An independent film project is hiking through towns along the Appalachian Trail and will be screening its beauty tonight at the Lyric.
“Beauty Beneath the Dirt” follows three college-aged hikers — a lawyer, an Ivy-league graduate and a “city chick” — on their thru-hike of the Appalachian Trail.
The Trail is roughly 2,180 miles and passes through 14 states. According to the Appalachian Trail conservancy, Virginia is home to the most miles, around 550. Katherine and Brandon Imp, along with Emily Ginger began their hike in March of 2010 and finished about five months later in August.
The Appalachian Trail snakes through towns along the mountains, which is where the first screenings of “Beauty Beneath the Dirt” are being held.
Katherine Imp filmed and directed the movie. She had to convince the cast, her brother and friend, for months before they agreed to participate. Imp said there are many environmental movies and stories of people who completed the trail, but nothing is like what they have produced.
“We’re all city kids,” Imp said. “We looked like misfits out there, but this was an opportunity to show a story from a different aspect.
“We want people who are thinking about it to say ‘You know what, if they can do it, we can, and I’m going to make it happen.'"
Imp also said watching the documentary will give the audience one of two initiatives.
“(The film) is either going to have people deciding they want to quit their jobs and go hike it tomorrow, or they will never want to set foot on it,” she said.
She said the target market of the film is for people in their 20's, since that was their age during the hike. Imp also said “Beauty Beneath the Dirt” is screened to the niche of outdoor adventure people. However, those who may not fall into these categories would still be able to understand why people love being outside.
Imp said the whole purpose of the film was to allow people to open their minds and even change their opinion on how they view something. Besides young people and outdoor enthusiasts, “Beauty” can touch everyone.
“We cut it into a story to show how five months on the Appalachian Trail strengthens or destroys relationships,” she said.
Imp said the story is effective, because they do not only talk about when they are having a bad day, they show it.
“It would not do justice to our hike to just say when we had a bad day,” she said. “It’s because we’re willing to be raw and uninhibited is why we have a story to tell.”
Imp worked at Outward Bound, an organization that leads trips for at-risk youth in Florida.
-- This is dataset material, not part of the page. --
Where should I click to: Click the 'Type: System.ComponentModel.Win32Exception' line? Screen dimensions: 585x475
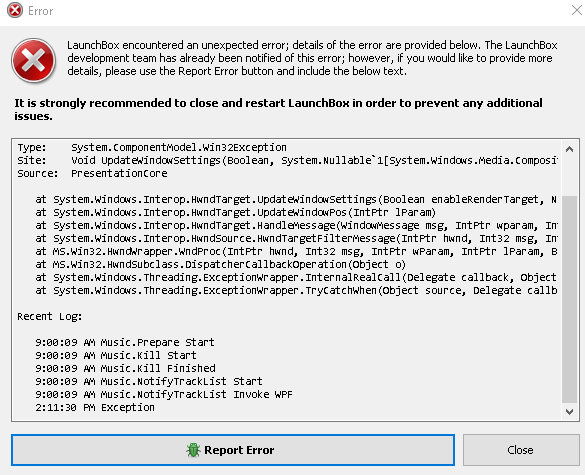point(152,147)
The philosophy for these adventures is what inspired her to test herself on the Trail.
“If you put people outdoors, they're bound to learn something about themselves,” she said. “I truly believe that.”
Imp said that a good movie has drama, romance and comic relief, which are all found in her film. The hikers carried a tripod and camera on the hike to capture their physical and emotional journeys.
While the quality of the shots is often praised, Imp said people rarely believe that they filmed everything themselves.
“I think that is a compliment, but I wanted my film credit too,” she said. “The reason it looks so professional is because we used a professional camera and took time to frame shots and get all three of us in one shot.”
Another way the hikers preserved honesty in the film was refusing to watch footage during the hike.
“You will see why we had so many communication problems — we said everything to the camera during confessionals,” Imp said. “When you’re actually out there, you question if you’re capturing anything at all.
“We have a lot of footage of me screaming at the camera, but I had a dream and vision. I just thought it was worth it.”
Besides relationship changes between friends and family, Imp said the film is also a “thank you” to the gracious people who were so hospitable to them.